爬板还是挺有意思的,几的刚参加工作时合成农药,嘧啶类除草剂,是和德国拜尔合作的项目.用的展开剂是石油醚和乙酸乙酯.扳子是自己做的.用玻璃板,尺寸是25厘米见方,上面涂硅胶和CMC混合后的蔫呼呼的东西作为固定相.点不能点太大,展开完后要及时撤板.完了再放到紫外灯下照着把轮廓画出来.再把要的部分的固定相用刻刀刻下.用乙酸乙酯浸泡搅拌提取后过滤,旋转蒸发浓缩,达到提纯的目的.

一个帖就提到了好几个想说的问题：
1.跑板，应该跑到什么程度呢？
2.铺板，固定相的配制注意事项有哪些？
3.点样后的板处理，这应该有好几种情况，比如：105°烘后观察、晾干后喷显色剂、晾干在紫外下看荧光，当然还有上面提到的再提取（我还没遇到过呢）等等，这其中有什么要点吗？

应助达人

这里提到粘合剂CMC，我们的经验是先用溶剂浸泡过夜，第二天再加入硅胶当中混匀，因为CMC在水中不容易溶解，所以要浸泡过夜，使其充分溶散。
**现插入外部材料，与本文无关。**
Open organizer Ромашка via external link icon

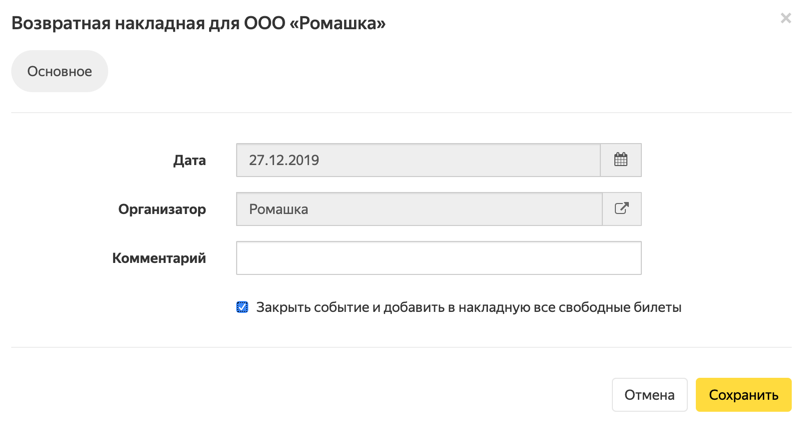(x=622, y=209)
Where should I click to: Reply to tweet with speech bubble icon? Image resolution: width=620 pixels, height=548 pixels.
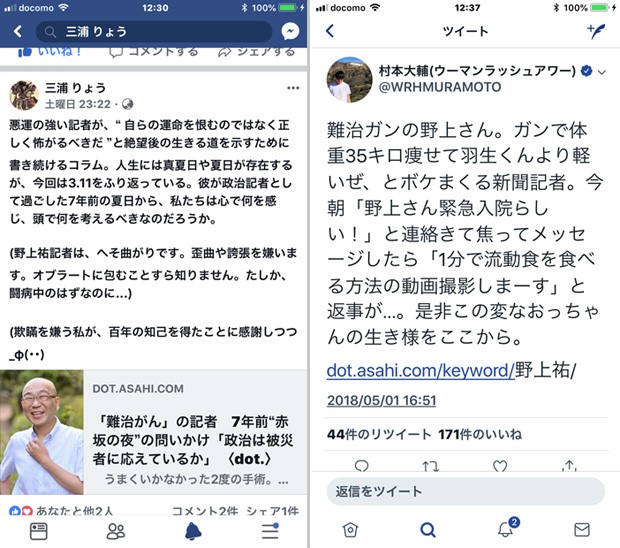click(361, 466)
这个我到没有遇到过，根据硅胶分类，我们买来的成品都添加进去了。
就是在研磨时、水和胶配比时要注意。
我就不多说了，问题留给大家来讨论！

拿出你的意见来，我们又可以来篇作品了！

大家讨论很积极，不论是自己的经验所得，还是从文献上学来的方法，都值得学习讨论和交流。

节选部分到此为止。